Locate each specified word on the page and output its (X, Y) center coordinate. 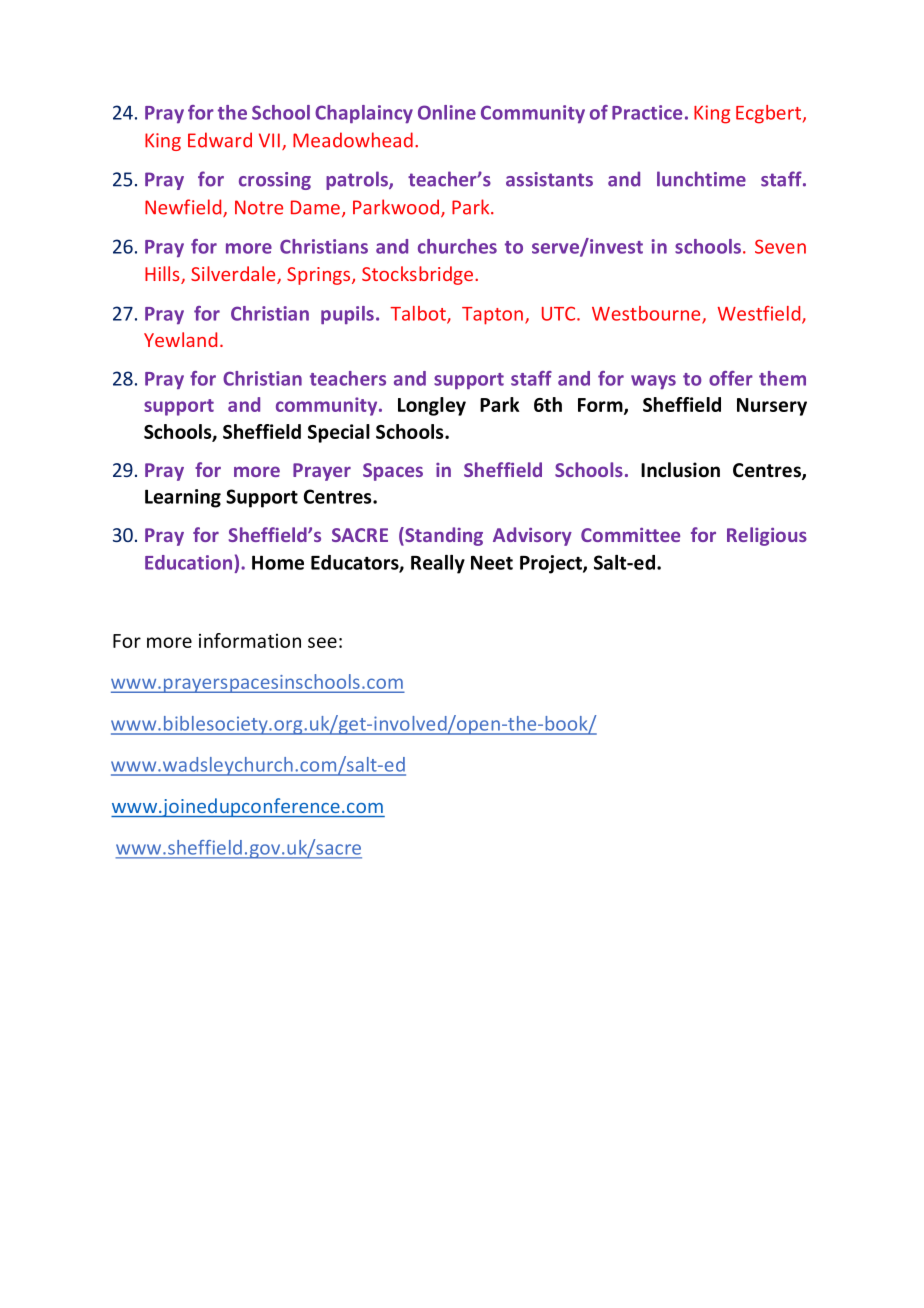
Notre (259, 207)
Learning (183, 498)
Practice (647, 112)
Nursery (772, 407)
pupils (347, 315)
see (322, 642)
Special (339, 433)
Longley (432, 406)
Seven (780, 246)
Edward (220, 140)
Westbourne (647, 314)
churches (457, 246)
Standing (443, 536)
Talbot (419, 314)
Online (447, 112)
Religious (767, 536)
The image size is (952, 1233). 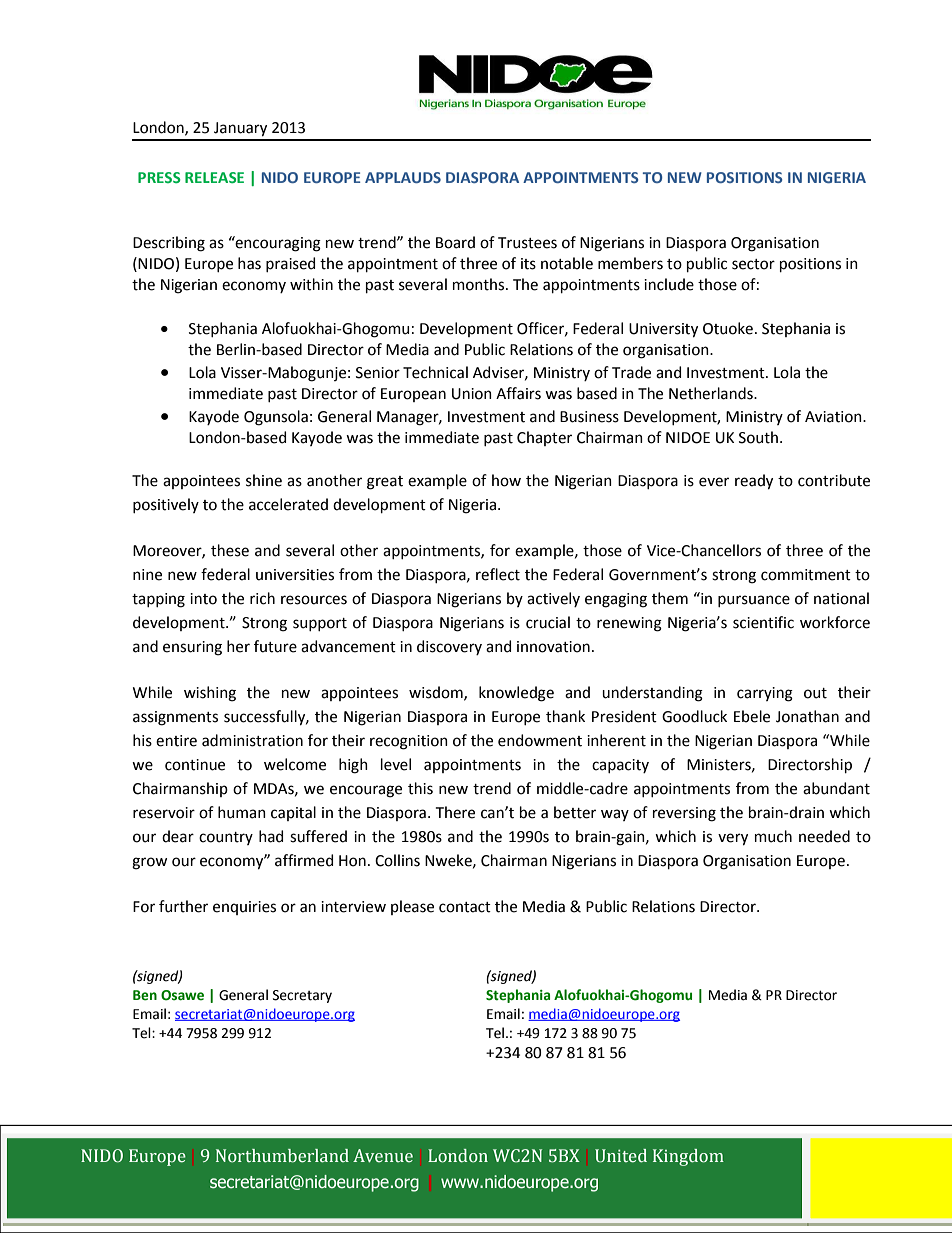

● ● ● ● ● ● ●

■ Goal: Can you write out everything from the line containing "Practice (647, 112)" down to the end of the records again, replacing "Online" with "Digital" and leaving all else unchanged, with the pictures left out?

■ Task solution:
Practice (647, 112)
Nursery (772, 407)
pupils (347, 315)
see (322, 642)
Special (339, 433)
Longley (432, 406)
Seven (780, 246)
Edward (220, 140)
Westbourne (647, 314)
churches (457, 246)
Standing (443, 536)
Talbot (419, 314)
Digital (447, 112)
Religious (767, 536)
The image size is (952, 1233). 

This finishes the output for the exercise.